I am almost to the age where I do not have to worry about what I wear, (OLD) ha. actually I do not worry a whole lot about it now. I admit my boss gives me funny looks since I started wearing sweat pants and hawaiian flowered shirts to work. but I don't care.

I like all the 40 year old dads who try to dress like they are a cool college kid. You know the ones who have pre worn jeans and a T shirt thats 2 sizes too small.

If my kids don't give me the respect I deserve, I try to publicly embaress them. Wearing fashion failures often does the trick.

This is epidemic in the summer.

Why do women's spandex pants come in sizes larger than a two?

Men in hemmed jeans shorts with their (pressed) t-shirts tucked in.

Teenage girls are too young to have "JUICY" on their butts and older women shouldn't draw attention by having anything written there. (If it's nice enough to look at we will, regardless of any wording).

If your breasts look like two towels hanging on a towel rack, please wear a bra.

"Wife Beater" on any guy.

Socks and sandals.

"I'm With Stupid" t-shirt only applicable when you're alone.

Not often seen in the summer, but sweat pants and (appropritely named) Ug boots.

If your toenails look like corn chips keep them covered.

Fashion used to be ' decreed by Paris, France'....

> _To-do list_
1. In the fashion comments, what clothing does the writer say prompted funny looks from the boss?
2. Transcribe the fashion comments between "Not often seen" and "by Paris, France'....", inclusive.

> _Entries supplied_
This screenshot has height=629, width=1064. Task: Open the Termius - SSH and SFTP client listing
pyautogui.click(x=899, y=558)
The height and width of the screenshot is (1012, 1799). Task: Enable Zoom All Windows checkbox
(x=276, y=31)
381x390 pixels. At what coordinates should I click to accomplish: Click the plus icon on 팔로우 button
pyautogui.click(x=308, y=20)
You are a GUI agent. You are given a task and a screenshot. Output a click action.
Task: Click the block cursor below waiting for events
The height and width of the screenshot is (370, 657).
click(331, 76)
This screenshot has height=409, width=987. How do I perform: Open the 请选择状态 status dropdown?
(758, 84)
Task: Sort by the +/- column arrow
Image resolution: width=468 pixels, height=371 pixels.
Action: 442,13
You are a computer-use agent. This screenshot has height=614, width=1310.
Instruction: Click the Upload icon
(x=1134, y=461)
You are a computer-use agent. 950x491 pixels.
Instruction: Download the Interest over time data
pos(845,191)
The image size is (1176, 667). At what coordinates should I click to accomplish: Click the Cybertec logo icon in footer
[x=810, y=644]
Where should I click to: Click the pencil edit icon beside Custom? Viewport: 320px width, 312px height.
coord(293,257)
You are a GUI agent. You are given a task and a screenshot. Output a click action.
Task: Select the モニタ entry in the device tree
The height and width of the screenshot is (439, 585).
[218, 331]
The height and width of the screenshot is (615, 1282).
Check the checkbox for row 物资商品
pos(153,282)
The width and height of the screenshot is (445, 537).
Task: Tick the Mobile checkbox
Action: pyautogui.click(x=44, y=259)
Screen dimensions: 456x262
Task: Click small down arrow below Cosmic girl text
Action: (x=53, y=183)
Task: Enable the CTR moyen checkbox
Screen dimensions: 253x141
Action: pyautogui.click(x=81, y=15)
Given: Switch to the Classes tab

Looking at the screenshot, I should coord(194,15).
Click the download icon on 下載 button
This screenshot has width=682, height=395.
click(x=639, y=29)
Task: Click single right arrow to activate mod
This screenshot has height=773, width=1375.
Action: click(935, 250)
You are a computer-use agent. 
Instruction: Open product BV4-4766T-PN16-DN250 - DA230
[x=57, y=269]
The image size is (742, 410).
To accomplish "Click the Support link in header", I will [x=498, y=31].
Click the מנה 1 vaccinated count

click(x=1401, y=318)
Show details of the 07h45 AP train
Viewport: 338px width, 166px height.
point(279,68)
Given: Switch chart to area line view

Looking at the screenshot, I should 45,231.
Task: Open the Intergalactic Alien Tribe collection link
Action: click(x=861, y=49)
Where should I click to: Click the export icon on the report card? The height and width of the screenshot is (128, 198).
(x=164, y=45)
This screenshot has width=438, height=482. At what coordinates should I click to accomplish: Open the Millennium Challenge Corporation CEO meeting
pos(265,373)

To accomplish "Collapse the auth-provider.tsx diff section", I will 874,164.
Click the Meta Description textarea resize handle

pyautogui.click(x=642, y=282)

> _Solutions in order_
1. Sweat pants and Hawaiian flowered shirts worn to work.

2.
Not often seen in the summer, but sweat pants and (appropritely named) Ug boots.

If your toenails look like corn chips keep them covered.

Fashion used to be ' decreed by Paris, France'....